Would you copy all lines in the data that contain the word "menu"?

[[ SUPPLIED DATA, beginning ]]

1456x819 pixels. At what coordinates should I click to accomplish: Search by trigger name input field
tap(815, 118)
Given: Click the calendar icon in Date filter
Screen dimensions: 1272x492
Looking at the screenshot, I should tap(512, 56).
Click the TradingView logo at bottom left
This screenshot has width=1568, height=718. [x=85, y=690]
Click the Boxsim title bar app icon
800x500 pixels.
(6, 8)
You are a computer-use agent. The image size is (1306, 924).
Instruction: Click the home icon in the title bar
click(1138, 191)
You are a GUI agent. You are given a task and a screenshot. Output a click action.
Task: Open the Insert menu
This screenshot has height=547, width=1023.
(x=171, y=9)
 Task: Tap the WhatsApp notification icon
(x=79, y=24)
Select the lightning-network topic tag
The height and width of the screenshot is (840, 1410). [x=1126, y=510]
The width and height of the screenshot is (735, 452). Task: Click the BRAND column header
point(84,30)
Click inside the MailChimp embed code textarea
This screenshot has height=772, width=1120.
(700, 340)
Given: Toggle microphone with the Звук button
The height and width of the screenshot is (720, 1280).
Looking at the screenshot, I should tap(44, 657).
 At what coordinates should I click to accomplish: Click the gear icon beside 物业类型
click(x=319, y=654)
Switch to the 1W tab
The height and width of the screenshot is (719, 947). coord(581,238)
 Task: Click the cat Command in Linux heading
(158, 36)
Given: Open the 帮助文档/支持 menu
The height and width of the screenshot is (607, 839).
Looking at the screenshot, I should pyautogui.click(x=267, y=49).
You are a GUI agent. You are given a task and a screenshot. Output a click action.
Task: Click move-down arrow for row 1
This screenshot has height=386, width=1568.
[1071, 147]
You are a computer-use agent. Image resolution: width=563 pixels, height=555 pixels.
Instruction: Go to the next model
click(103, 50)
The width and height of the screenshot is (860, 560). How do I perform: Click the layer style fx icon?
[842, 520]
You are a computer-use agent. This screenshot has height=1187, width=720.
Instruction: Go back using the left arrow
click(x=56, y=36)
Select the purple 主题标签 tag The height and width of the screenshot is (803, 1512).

[[ SUPPLIED DATA, end ]]

**ANSWER TO THE EXERCISE**
Task: Open the Insert menu
Given: Open the 帮助文档/支持 menu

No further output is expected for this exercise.